Rund 80 Prozent der Menschen mit Mukoviszidose haben eine Pankreasinsuffizienz und dadurch zu wenig oder keine Verdauungsenzyme. Folgen sind gastrointestinale Probleme wie Bauchschmerzen, Durchfälle, Gewichtsverlust und Nährstoffmangel. Die Pankreasinsuffizienz erfordert eine lebenslange Einnahme von Enzympräparaten zu den Mahlzeiten. Neben dieser exokrinen Fehlfunktion der Bauchspeicheldrüse entwickeln rund die Hälfte aller Mukoviszidose-Betroffenen mit steigendem Lebensalter auch einen CF-assoziierten Diabetes mellitus (engl.: Cystic fibrosis related diabetes – CFRD), der meist mit Insulingaben behandelt werden muss. 

Um neue, Mukoviszidose-spezifische Therapieansätze für diese Symptome entwickeln zu können, braucht es ein besseres Verständnis der Krankheitsentstehung und auch der Rolle des CFTR-Proteins in den verschiedenen Zellen des Pankreas. Die Arbeitsgruppe um Breunig hat unter Verwendung von humanen pluripotenten Stammzellen ein Pankreas-Organoid-Modell im Labor etabliert, mit welchem die zeitliche und zelluläre Abfolge der Entstehung von Mukoviszidose in der Bauchspeicheldrüse untersucht werden kann. Die Wissenschaftler verfolgen die Hypothese, dass frühe Veränderungen in der embryonalen Entwicklung maßgeblichen Anteil an einer späteren Symptomatik (Verdauungsprobleme, Diabetes) haben.
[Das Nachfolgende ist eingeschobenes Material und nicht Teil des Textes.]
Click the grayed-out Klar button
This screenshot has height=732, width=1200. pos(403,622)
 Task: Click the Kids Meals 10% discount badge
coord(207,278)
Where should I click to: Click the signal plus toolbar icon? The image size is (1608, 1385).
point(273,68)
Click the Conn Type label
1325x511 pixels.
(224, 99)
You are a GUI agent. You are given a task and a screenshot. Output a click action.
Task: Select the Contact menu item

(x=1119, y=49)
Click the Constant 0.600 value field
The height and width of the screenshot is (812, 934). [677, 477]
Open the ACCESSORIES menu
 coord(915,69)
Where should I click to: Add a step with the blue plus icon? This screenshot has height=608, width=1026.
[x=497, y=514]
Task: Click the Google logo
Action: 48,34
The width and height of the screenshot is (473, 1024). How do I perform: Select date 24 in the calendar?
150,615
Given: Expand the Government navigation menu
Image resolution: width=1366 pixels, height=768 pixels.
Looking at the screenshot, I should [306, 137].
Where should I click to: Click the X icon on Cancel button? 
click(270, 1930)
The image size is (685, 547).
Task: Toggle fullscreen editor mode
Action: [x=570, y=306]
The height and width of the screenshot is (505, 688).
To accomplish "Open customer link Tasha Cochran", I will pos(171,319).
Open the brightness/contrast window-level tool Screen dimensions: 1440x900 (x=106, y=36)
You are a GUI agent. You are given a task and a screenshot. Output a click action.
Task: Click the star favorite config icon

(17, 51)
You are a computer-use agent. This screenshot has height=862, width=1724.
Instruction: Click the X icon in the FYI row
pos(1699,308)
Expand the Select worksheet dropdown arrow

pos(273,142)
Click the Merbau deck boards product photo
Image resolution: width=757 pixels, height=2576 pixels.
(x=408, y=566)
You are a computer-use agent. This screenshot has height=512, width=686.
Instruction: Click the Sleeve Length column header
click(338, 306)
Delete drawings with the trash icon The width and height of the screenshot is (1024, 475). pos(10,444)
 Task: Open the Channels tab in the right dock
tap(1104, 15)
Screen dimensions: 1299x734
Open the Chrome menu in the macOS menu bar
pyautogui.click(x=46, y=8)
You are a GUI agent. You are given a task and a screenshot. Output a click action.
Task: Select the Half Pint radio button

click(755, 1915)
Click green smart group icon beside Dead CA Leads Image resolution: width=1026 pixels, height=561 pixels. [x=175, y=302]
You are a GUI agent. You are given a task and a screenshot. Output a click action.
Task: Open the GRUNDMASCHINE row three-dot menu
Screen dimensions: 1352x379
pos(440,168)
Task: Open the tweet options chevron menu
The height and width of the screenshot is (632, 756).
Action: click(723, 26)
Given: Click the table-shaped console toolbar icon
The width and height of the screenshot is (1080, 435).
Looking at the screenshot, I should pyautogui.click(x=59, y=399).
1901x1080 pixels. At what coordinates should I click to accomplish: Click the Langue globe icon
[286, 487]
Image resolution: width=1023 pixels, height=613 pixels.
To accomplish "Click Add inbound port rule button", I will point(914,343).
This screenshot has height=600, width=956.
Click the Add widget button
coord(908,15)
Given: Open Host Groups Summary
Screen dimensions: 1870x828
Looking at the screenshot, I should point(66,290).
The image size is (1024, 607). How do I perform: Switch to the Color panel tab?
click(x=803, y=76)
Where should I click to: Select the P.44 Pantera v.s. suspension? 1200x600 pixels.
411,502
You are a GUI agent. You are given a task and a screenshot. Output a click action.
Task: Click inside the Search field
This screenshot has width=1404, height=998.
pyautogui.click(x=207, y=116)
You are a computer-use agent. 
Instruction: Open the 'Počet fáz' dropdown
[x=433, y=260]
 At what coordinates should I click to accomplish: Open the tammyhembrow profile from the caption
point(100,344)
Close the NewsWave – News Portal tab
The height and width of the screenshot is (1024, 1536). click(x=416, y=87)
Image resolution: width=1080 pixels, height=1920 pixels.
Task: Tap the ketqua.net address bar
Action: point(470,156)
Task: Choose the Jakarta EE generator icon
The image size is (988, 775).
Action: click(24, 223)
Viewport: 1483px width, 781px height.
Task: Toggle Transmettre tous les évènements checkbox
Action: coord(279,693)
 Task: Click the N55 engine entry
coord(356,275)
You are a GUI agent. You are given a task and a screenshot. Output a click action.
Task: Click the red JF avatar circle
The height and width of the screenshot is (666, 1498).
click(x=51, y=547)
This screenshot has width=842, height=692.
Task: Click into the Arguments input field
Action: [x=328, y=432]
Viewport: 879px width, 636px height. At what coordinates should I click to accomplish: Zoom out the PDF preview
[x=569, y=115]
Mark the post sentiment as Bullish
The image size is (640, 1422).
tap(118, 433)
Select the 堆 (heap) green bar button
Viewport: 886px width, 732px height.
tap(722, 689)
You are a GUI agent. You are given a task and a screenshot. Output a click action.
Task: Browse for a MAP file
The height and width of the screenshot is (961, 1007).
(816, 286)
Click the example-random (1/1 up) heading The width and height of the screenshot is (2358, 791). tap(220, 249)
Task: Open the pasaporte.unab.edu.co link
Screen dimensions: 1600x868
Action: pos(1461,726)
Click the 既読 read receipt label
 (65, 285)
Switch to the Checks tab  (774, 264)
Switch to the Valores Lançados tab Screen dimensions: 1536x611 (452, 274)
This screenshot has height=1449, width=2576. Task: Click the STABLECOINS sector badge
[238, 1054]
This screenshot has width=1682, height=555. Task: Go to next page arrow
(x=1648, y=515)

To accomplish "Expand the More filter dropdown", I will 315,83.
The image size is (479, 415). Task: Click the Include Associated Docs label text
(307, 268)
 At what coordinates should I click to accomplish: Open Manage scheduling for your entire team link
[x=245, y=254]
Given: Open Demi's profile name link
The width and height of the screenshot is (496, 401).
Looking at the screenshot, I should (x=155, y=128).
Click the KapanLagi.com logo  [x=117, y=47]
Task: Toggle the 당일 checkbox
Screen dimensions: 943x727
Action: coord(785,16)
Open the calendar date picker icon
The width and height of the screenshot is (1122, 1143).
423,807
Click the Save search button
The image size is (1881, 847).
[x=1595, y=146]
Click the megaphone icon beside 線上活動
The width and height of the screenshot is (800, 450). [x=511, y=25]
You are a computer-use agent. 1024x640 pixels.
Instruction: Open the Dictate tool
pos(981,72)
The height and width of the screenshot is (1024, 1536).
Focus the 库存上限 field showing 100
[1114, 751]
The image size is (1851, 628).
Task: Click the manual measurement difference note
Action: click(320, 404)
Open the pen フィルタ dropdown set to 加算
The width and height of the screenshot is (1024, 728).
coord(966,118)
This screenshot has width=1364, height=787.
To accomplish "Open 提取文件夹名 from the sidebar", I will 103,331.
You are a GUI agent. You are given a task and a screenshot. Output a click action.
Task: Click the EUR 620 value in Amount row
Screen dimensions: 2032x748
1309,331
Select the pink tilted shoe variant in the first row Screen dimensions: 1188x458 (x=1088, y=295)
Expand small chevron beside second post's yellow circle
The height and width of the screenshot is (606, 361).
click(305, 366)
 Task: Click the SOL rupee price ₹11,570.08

Bereits bekannt ist, welche Zellen im Pankreas den CFTR-Kanal bilden, allerdings wurde der genaue Prozess der CFTR-Bildung in diesem Organ bisher nur unvollständig am Menschen erforscht. Um ein besseres Verständnis der molekularen Mechanismen dieses Prozesses zu bekommen, bilden die Wissenschaftler zunächst im Organoid-Modell die wichtigsten Zelltypen der Bauchspeicheldrüse ausgehend von humanen pluripotenten Stammzellen aus und untersuchen, wo und wann diese CFTR produzieren. Die Zellen werden anschließend in exokrine Zellen und endokrine Zellen differenziert und mit „gesunden Kontrollzellen“ verglichen.

Können Modulatoren CF-typische Veränderungen der Pankreaszellen verhindern?

Die systematische Analyse der verschiedenen Zelltypen im Organoid-Modell soll zeigen, welche Rolle das CFTR-Protein in den verschiedenen Zellen des Pankreas für die Zellentwicklung und Zellfunktionalität spielt. Um die Möglichkeiten einer frühen therapeutischen Behandlung zu untersuchen, sind darüber hinaus Experimente geplant, in denen Entwicklung und Funktionalität der Zellen in unterschiedlichen Stadien mit und ohne CFTR-Modulator verglichen werden. So kann herausgefunden werden, ob eine frühzeitige Verabreichung von Modulatoren CF-typische Veränderungen der Pankreaszellen verhindern kann.

Ergänzt werden die Arbeiten der Forschungsgruppe um Breunig durch eine Projektkooperation mit der Arbeitsgruppe um Prof. Rebecca Hull-Meichle (University of Alberta, Canada), einer führenden Expertin auf dem Gebiet des CF-assoziierten Diabetes.

Hintergrund-Informationen

Über Mukoviszidose: In Deutschland sind mehr als 8000 Kinder, Jugendliche und Erwachsene von der unheilbaren Erbkrankheit Mukoviszidose betroffen. Jedes Jahr werden in Deutschland etwa 150 bis 200 Kinder mit der seltenen Krankheit geboren.

Über den Bundesverband Mukoviszidose e.V.: Der Bundesverband Mukoviszidose e.V. vernetzt die Patienten, ihre Angehörigen, Ärzte, Therapeuten und Forscher. Er bündelt unterschiedliche Erfahrungen, Kompetenzen sowie Perspektiven mit dem Ziel, jedem Betroffenen ein möglichst selbstbestimmtes Leben mit Mukoviszidose zu ermöglichen.